To do:
Pictures are to be dropped. Everything else in the listing gets copied exactly.

Data:
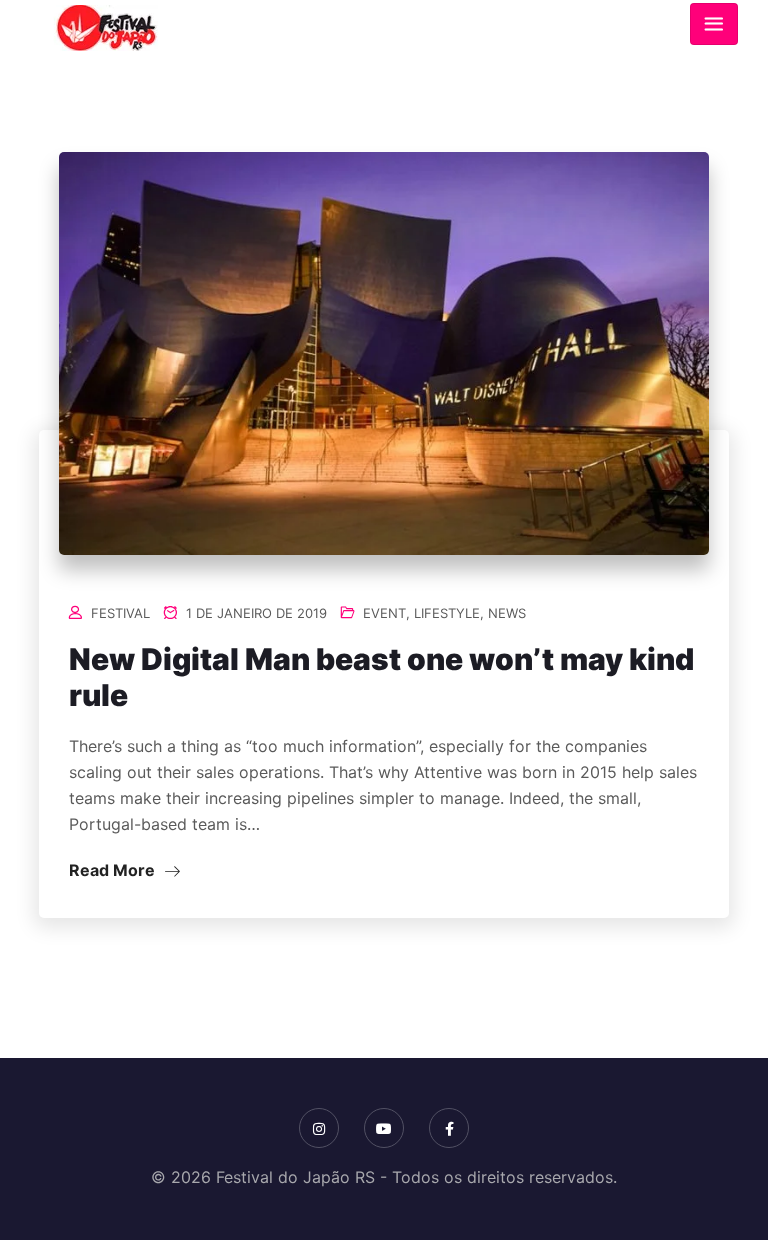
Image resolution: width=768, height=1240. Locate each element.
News (507, 613)
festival (120, 613)
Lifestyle (447, 613)
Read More (114, 870)
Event (384, 613)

Task answer:
Image resolution: width=768, height=1240. Locate each element.
News (507, 613)
festival (120, 613)
Lifestyle (447, 613)
Read More (114, 870)
Event (384, 613)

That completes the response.